(Dataset excerpts Opens)

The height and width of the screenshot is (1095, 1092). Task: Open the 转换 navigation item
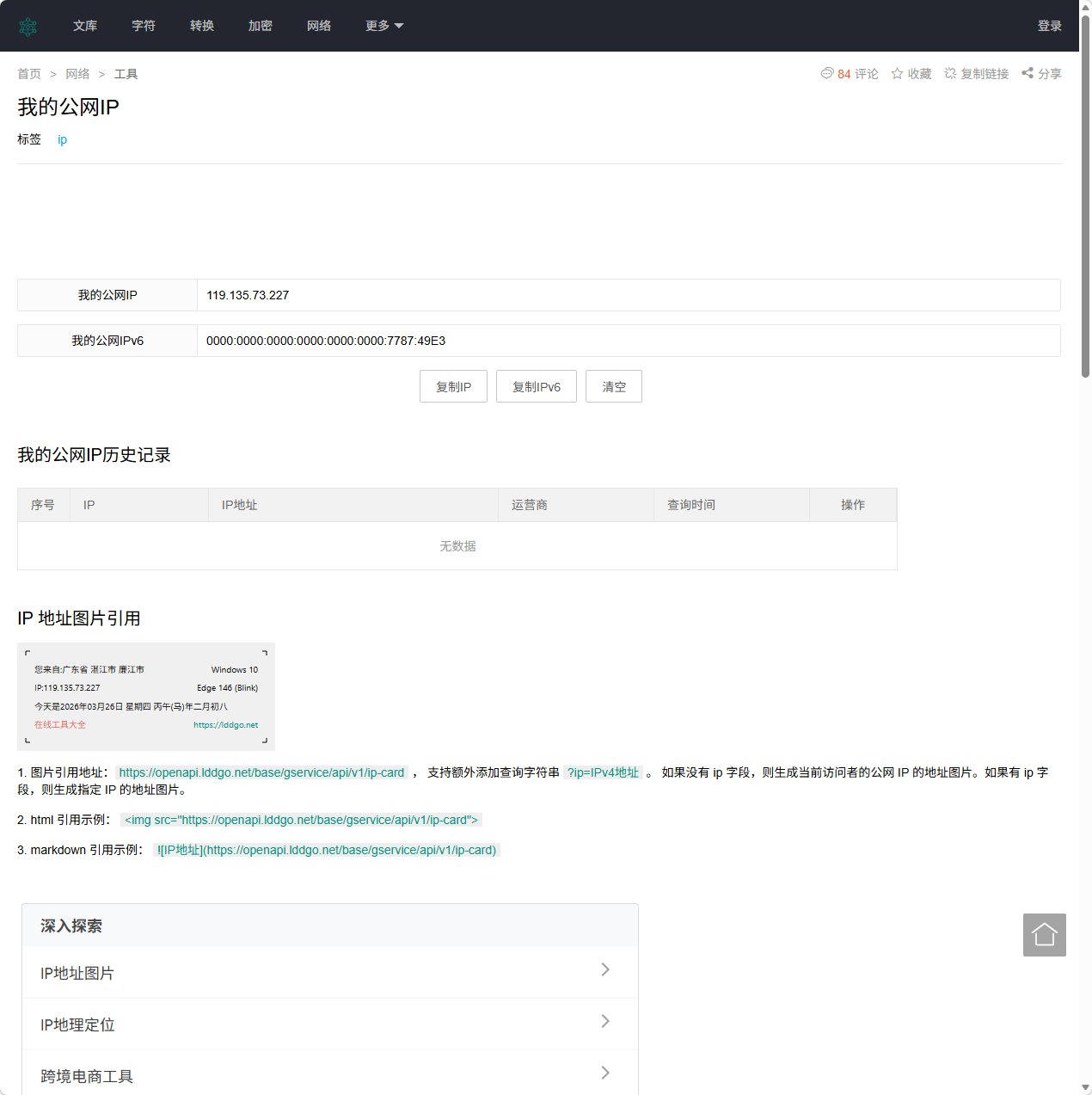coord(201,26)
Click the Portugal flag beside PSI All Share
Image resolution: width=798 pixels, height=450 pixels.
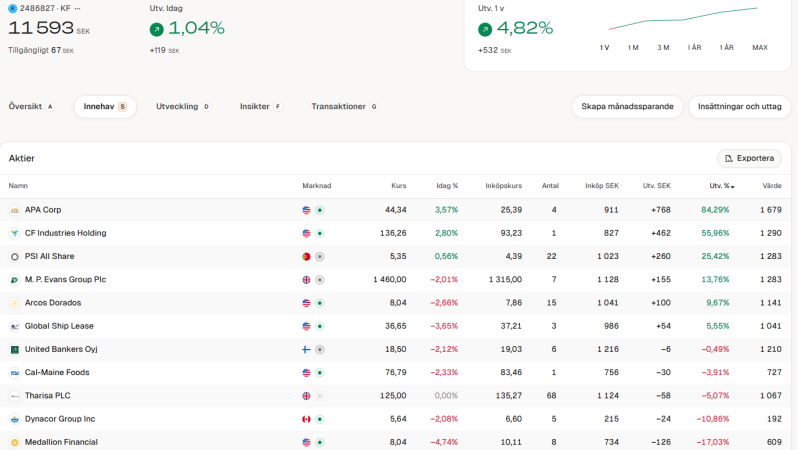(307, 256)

(Dataset excerpts Closes)

• **Work required**
Please set down each entry word for word, without its images.

• **Expected answer**
The height and width of the screenshot is (1095, 1092). Task: Open the 转换 navigation item
coord(201,26)
Click the Portugal flag beside PSI All Share
Image resolution: width=798 pixels, height=450 pixels.
(307, 256)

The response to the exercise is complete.